One would think that would be a good thing, yes. However I cannot seem
to find anything like that in the current OOM killer. David, Paul, I
seem to have vague recollections of a discussion about RCU vs OOM, what
was the resolution (if anything) and would something like the below make
sense?

---
 mm/oom_kill.c |    3 +++
 1 file changed, 3 insertions(+)

diff --git a/mm/oom_kill.c b/mm/oom_kill.c
index 46bf2ed5..244a371 100644
--- a/mm/oom_kill.c
+++ b/mm/oom_kill.c
@@ -607,6 +607,9 @@ int try_set_zonelist_oom(struct zonelist *zonelist, gfp_t gfp_mask)
 	struct zone *zone;
 	int ret = 1;
 
+	synchronize_sched();
+	synchronize_rcu();
+
 	spin_lock(&zone_scan_lock);
 	for_each_zone_zonelist(zone, z, zonelist, gfp_zone(gfp_mask)) {
 		if (zone_is_oom_locked(zone)) {



^ permalink raw reply related	[flat|nested] 36+ messages in thread

* Re: [RFC PATCH v1 3/5] KVM: Add paravirt kvm_flush_tlb_others
  2012-05-01 16:18                 ` Peter Zijlstra
@ 2012-05-01 16:20                   ` Peter Zijlstra
  0 siblings, 0 replies; 36+ messages in thread
From: Peter Zijlstra @ 2012-05-01 16:20 UTC (permalink / raw)
  To: Avi Kivity
  Cc: Nikunj A. Dadhania, mingo, jeremy, mtosatti, kvm, x86, vatsa,
	linux-kernel, hpa, paulmck, David Rientjes

On Tue, 2012-05-01 at 18:18 +0200, Peter Zijlstra wrote:

> ---
>  mm/oom_kill.c |    3 +++
>  1 file changed, 3 insertions(+)
> 
> diff --git a/mm/oom_kill.c b/mm/oom_kill.c
> index 46bf2ed5..244a371 100644
> --- a/mm/oom_kill.c
> +++ b/mm/oom_kill.c
> @@ -607,6 +607,9 @@ int try_set_zonelist_oom(struct zonelist *zonelist, gfp_t gfp_mask)
>  	struct zone *zone;
>  	int ret = 1;
>  
> +	synchronize_sched();
> +	synchronize_rcu();
> +
>  	spin_lock(&zone_scan_lock);
>  	for_each_zone_zonelist(zone, z, zonelist, gfp_zone(gfp_mask)) {
>  		if (zone_is_oom_locked(zone)) {
> 

Hmm I guess that should be rcu_barrier_sched(); rcu_barrier(); instead
of sync.

^ permalink raw reply	[flat|nested] 36+ messages in thread

* Re: [RFC PATCH v1 3/5] KVM: Add paravirt kvm_flush_tlb_others
  2012-05-01 16:16                 ` Peter Zijlstra
@ 2012-05-01 16:43                   ` Paul E. McKenney
  0 siblings, 0 replies; 36+ messages in thread
From: Paul E. McKenney @ 2012-05-01 16:43 UTC (permalink / raw)
  To: Peter Zijlstra
  Cc: Avi Kivity, Nikunj A. Dadhania, mingo, jeremy, mtosatti, kvm,
	x86, vatsa, linux-kernel, hpa

On Tue, May 01, 2012 at 06:16:46PM +0200, Peter Zijlstra wrote:
> On Tue, 2012-05-01 at 18:36 +0300, Avi Kivity wrote:
> 
> > > > What bounds the amount of memory waiting to be freed during an rcu grace
> > > > period?
> > >
> > > Most RCU implementations don't have limits, so that could be quite a
> > > lot. I think preemptible RCU has a batch limit at which point it tries
> > > rather hard to force a grace period, but I'm not sure if even that
> > > provides a hard limit.

All the TREE_RCU variants will get more aggressive about forcing grace
periods if any given CPU has more than 10,000 callbacks posted.  When this
happens, the call_rcu() variants will try to push things ahead.

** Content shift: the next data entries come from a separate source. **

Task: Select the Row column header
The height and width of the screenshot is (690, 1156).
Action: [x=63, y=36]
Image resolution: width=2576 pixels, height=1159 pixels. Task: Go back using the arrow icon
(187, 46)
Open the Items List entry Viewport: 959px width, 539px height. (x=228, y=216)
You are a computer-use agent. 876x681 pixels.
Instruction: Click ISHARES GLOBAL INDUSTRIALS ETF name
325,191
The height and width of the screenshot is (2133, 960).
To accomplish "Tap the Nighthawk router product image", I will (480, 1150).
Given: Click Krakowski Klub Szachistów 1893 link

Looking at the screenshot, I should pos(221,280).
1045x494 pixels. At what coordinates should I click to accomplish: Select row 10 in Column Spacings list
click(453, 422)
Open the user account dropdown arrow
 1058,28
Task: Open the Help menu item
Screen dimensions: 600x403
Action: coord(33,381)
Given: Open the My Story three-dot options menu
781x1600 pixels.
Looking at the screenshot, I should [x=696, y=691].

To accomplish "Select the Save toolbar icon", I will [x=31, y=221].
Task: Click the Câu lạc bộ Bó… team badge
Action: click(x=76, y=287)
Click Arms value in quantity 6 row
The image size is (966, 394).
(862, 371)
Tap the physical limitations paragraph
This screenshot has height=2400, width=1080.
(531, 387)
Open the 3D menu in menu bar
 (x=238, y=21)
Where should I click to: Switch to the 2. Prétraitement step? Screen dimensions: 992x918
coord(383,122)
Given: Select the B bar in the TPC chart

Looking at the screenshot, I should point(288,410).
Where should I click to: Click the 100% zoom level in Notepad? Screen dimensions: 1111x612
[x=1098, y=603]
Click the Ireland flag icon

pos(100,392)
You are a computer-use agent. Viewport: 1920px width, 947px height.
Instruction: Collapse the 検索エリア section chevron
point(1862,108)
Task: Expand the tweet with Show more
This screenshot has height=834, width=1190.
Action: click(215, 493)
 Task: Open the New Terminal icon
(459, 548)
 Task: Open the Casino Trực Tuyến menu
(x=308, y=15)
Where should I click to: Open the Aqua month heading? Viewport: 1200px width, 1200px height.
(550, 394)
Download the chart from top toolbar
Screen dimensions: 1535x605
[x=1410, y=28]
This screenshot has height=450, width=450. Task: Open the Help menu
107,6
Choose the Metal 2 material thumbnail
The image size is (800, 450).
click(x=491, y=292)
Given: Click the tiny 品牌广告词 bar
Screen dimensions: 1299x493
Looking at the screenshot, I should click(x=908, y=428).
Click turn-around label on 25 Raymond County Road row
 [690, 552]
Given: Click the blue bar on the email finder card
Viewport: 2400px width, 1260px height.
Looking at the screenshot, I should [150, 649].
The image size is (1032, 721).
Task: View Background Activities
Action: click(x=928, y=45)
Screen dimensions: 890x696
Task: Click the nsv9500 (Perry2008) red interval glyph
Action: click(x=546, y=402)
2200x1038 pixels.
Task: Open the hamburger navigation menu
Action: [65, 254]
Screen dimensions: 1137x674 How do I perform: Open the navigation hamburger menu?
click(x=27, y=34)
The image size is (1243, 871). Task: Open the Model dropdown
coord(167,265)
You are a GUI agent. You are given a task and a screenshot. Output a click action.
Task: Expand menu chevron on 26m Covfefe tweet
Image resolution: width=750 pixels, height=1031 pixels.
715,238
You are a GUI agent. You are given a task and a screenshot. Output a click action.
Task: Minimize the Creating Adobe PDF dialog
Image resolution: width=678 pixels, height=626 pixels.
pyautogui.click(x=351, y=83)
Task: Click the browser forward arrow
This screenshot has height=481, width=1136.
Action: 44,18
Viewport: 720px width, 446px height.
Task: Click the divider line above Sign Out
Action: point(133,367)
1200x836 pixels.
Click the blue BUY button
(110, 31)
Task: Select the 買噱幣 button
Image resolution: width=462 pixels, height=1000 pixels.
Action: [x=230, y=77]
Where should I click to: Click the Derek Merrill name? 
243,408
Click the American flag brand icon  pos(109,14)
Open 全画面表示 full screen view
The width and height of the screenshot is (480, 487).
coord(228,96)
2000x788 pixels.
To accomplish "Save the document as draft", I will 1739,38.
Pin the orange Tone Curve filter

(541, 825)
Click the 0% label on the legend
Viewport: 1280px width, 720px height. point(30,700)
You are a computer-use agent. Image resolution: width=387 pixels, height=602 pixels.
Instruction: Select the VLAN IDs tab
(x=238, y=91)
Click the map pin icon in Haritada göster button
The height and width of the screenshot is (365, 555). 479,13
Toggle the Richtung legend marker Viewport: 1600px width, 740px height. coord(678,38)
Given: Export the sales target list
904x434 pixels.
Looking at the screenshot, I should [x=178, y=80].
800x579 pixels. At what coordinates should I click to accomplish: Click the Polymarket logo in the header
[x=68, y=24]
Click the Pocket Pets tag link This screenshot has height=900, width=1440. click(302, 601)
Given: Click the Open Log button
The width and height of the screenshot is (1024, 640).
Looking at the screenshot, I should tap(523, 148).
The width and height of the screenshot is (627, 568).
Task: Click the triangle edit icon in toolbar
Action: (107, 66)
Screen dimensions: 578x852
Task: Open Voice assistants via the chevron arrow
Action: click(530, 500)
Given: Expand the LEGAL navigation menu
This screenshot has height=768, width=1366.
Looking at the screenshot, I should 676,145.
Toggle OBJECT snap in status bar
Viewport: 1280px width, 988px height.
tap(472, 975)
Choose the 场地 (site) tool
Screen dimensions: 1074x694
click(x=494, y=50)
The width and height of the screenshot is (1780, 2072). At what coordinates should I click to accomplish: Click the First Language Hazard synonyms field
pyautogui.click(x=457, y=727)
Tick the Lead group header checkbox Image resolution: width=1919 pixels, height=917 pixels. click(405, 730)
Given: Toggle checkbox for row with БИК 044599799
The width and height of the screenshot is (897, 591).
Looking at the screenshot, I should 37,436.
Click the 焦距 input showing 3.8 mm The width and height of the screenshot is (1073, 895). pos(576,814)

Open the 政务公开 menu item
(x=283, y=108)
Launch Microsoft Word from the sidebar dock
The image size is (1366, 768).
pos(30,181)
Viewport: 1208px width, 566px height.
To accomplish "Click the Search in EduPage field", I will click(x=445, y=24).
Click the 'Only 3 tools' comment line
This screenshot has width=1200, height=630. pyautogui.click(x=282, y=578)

> > > Practically though, I haven't had reports of PPC/Sparc going funny
> > > because of this.
> > 
> > It could be considered a DoS if a user is able to free page tables
> > faster than rcu is able to recycle them, possibly triggering the oom
> > killer (should that force a grace period before firing from the hip?)
> 
> One would think that would be a good thing, yes. However I cannot seem
> to find anything like that in the current OOM killer. David, Paul, I
> seem to have vague recollections of a discussion about RCU vs OOM, what
> was the resolution (if anything) and would something like the below make
> sense?
> 
> ---
>  mm/oom_kill.c |    3 +++
>  1 file changed, 3 insertions(+)
> 
> diff --git a/mm/oom_kill.c b/mm/oom_kill.c
> index 46bf2ed5..244a371 100644
> --- a/mm/oom_kill.c
> +++ b/mm/oom_kill.c
> @@ -607,6 +607,9 @@ int try_set_zonelist_oom(struct zonelist *zonelist, gfp_t gfp_mask)
>  	struct zone *zone;
>  	int ret = 1;
>  
> +	synchronize_sched();
> +	synchronize_rcu();

This will wait for a grace period, but not for the callbacks, which are
the things that actually free the memory.  Given that, should we instead
do something like:

	rcu_barrier();

Note that rcu_barrier() and rcu_barrier_sched() are one and the same
for CONFIG_PREEMPT=n kernels, and there seems to be a lot more
call_rcu() than call_rcu_sched(), so I left out the rcu_barrier_sched().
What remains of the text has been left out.